在五月一日之后,本欲继续北伐、收复幽云十六州的柴荣突然生病,且病情发展较快,只能下令撤军。
燕云十六州地理位置。图源:锦绣人文地理
根据宋人徐度的《却扫编》记载,柴荣返京途中,曾在澶州(即澶渊,今河南濮阳市)停留:
周世宗既定三关,遇疾而退,至澶渊迟留不行,虽宰辅近臣问疾者皆莫得见,中外汹惧。时张永德为澶州节度使,永德尚周太祖之女,以亲故,独得至卧内,于是群臣因永德言曰:“天下未定,根本空虚,四方诸侯惟幸京师之有变。今澶、汴相去甚迩,不速归以安人情,顾惮旦夕之劳而迟回于此,如有不可讳,奈宗庙何!”永德然之,乘间为世宗言如群臣旨,世宗问:“谁使汝为此言?”永德对以群臣之意皆愿为此,世宗熟视久之,叹曰:“吾固知汝必为人所教,独不喻吾意哉!然吾观汝之穷薄,恶足当此。”即日趣驾归京师。
这段史料明确指出柴荣撤军返京途中,在澶州停留了一段时间。这期间,只有他的妹夫、殿前都点检张永德获得召见,得以亲近柴荣,群臣便想通过张永德劝说柴荣尽快返京。他们告诉张永德说:“如今天下未定,京城空虚,四方诸侯无不希望京城有变。澶州和汴京相距甚远,如果不迅速返京稳定人心,却在澶州逗留,万一出现意外事件,可怎么办呀?”张永德觐见柴荣时,将这番话复述了出来。柴荣知道张永德一介武人,说不出这些话,便追问道:“谁教你说这些话的?”张永德回答:“这是群臣共同的愿望。”柴荣听完,也不再追问,只是自己喟叹道:“我知道你是受人指使啊,但你居然不清楚朕的意图!”

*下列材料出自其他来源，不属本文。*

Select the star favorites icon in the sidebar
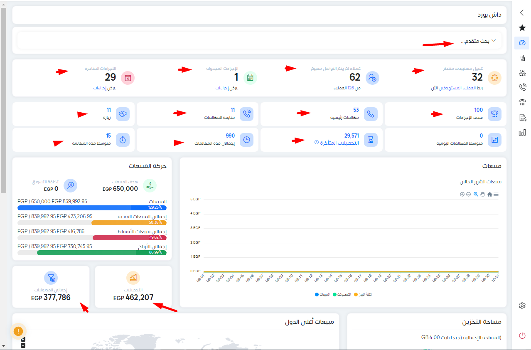 tap(522, 27)
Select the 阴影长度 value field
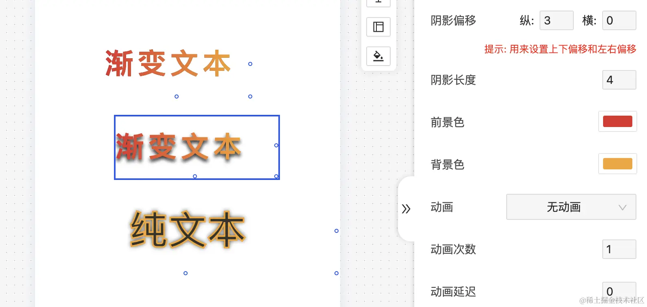This screenshot has height=307, width=647. click(x=619, y=80)
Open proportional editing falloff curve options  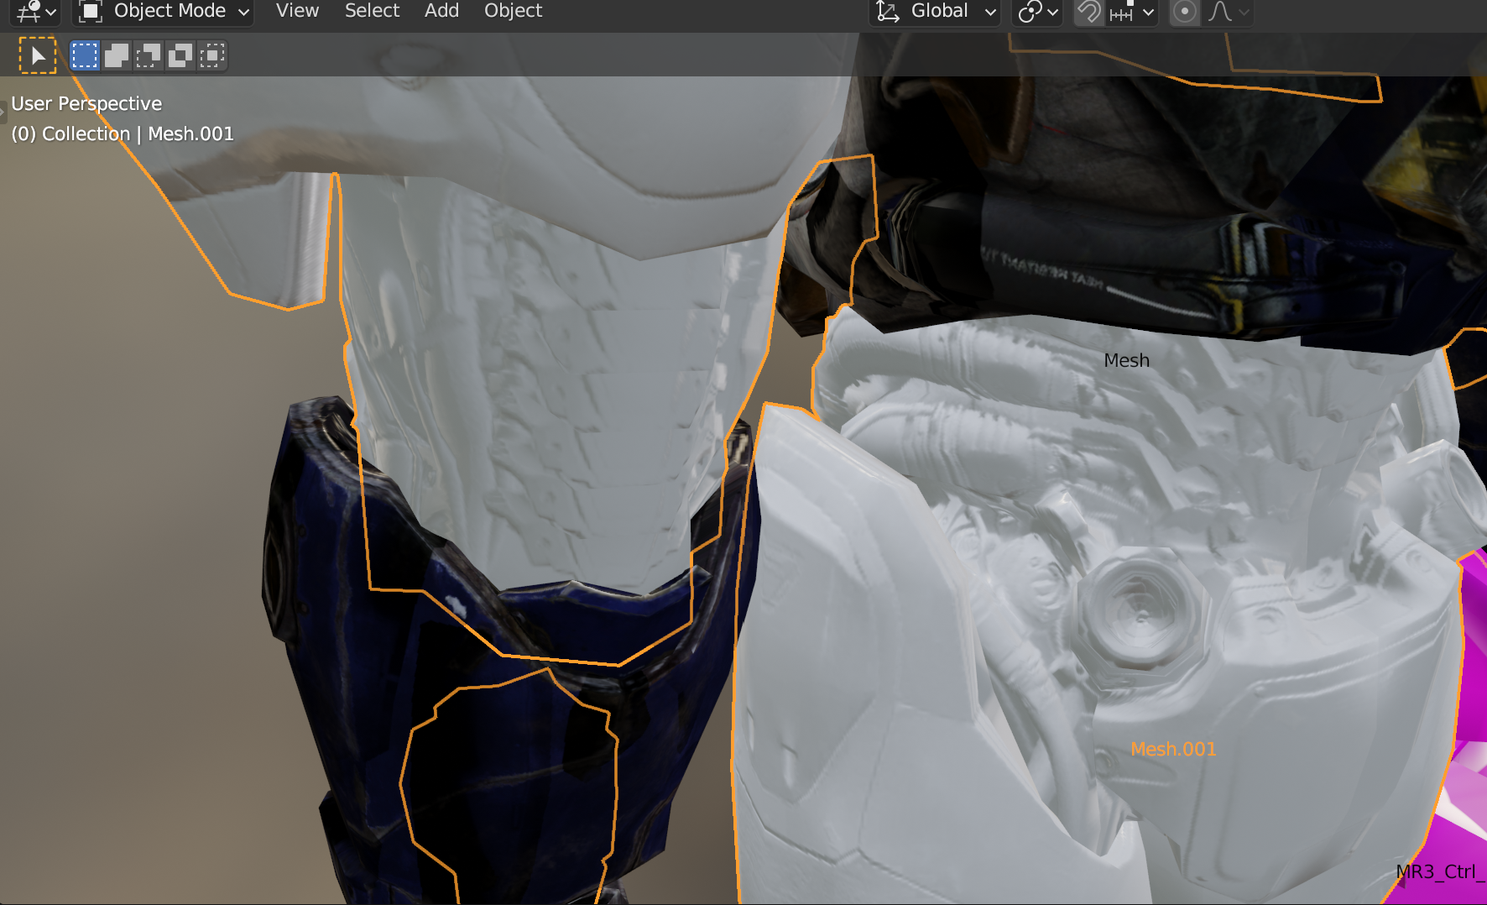click(x=1229, y=12)
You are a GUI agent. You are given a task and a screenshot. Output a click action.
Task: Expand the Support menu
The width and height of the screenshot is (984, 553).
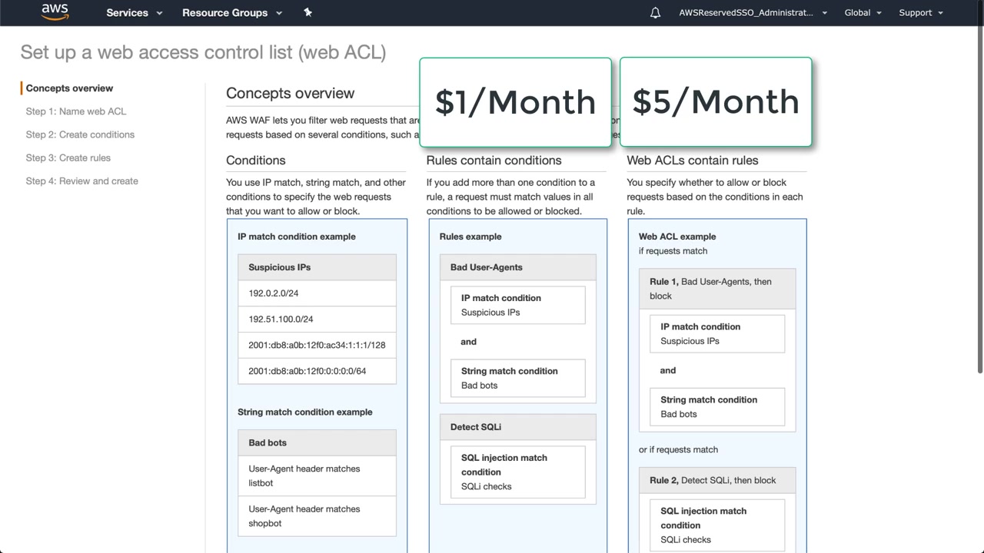920,13
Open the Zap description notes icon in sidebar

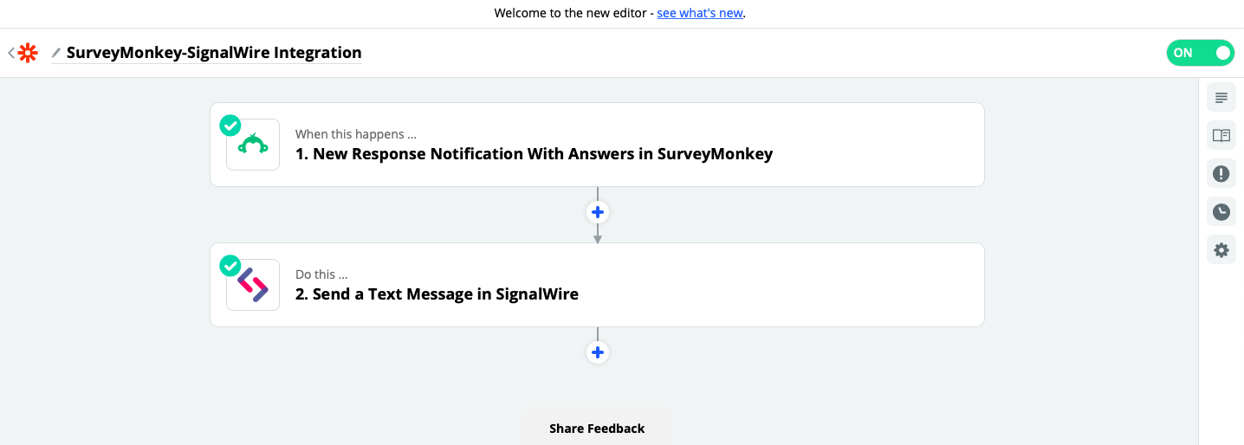click(x=1221, y=97)
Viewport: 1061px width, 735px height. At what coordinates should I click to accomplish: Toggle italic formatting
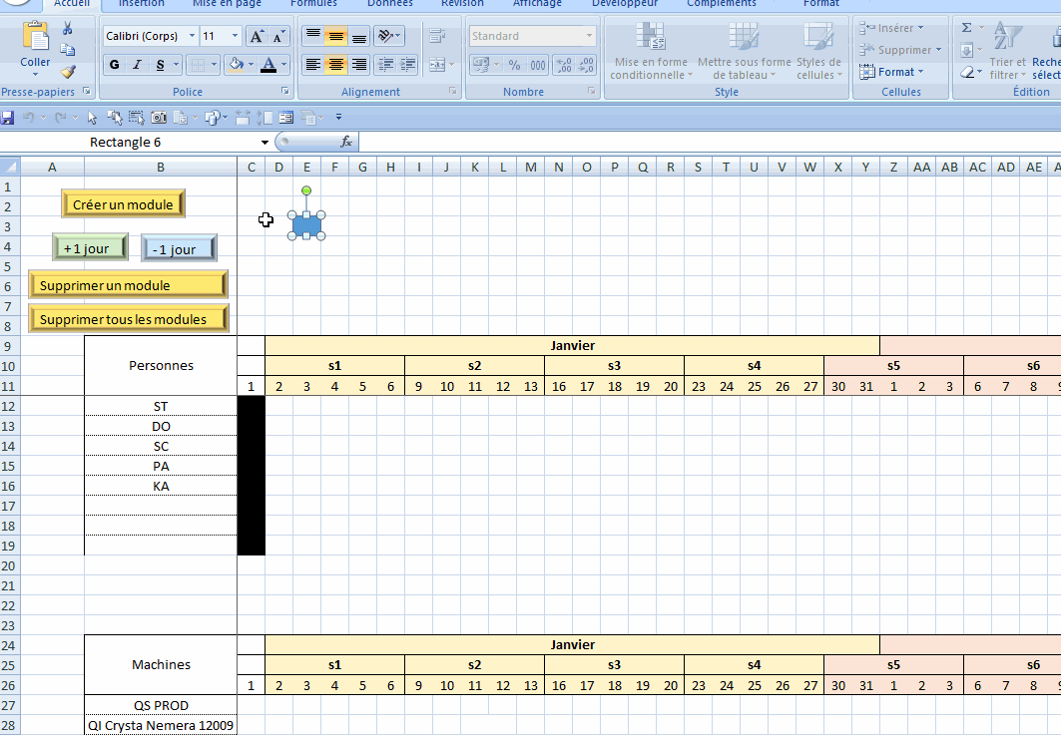coord(137,65)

柴荣在澶州逗留的意图究竟是啥?史无记载,我们只能略加猜测。考虑到柴荣撤军之时,他还命侍卫都指挥使李重进继续出兵北汉,并未召还,可见即便在病中,他仍未完全放弃继续北征的想法。他不愿尽快返京,或许是希望在澶州待病情好转之后重新出兵。所以,当张永德代表群臣催促他尽快返京时,他才说张永德“独不喻吾意哉”。如此,我们可以推测,此时柴荣虽然患病,但至少他自己认为并不致命。
在被群臣催促后,无奈之下的柴荣终于在当年五月三十日回到开封。
随后,柴荣收回了张永德的兵权,升任赵匡胤为殿前都点检。这项重大人事变动的原因,是柴荣听到了一则传言——“点检做天子”,作为禁军大将的张永德首先遭到怀疑,因而被解除兵权。于是,在一个来路不明的传言的助攻下,赵匡胤作为最大的受益者成为了禁军的一把手,为其后来的黄袍加身埋下了伏笔。
宋太祖赵匡胤画像。图源:网络
与此同时,六月九日,柴荣封7岁的长子柴宗训为梁王;六月十五日,任范质、王溥参枢密院事,魏仁浦同中书门下平章事。这相当于是把继承人和顾命大臣都定下来了。可见回京大约十天左右,柴荣的病情进一步恶化,他自己已做好了最坏的打算。到六月十九日,也就是返京的第二十天,39岁的柴荣病逝。
从上面的叙述可以看出,柴荣之死跟王朴之死的性质完全不一样。王朴是猝死,当天发病当天去世;柴荣的病则经历了发展、加重、恶化、夺命的过程,历时长达四五十天。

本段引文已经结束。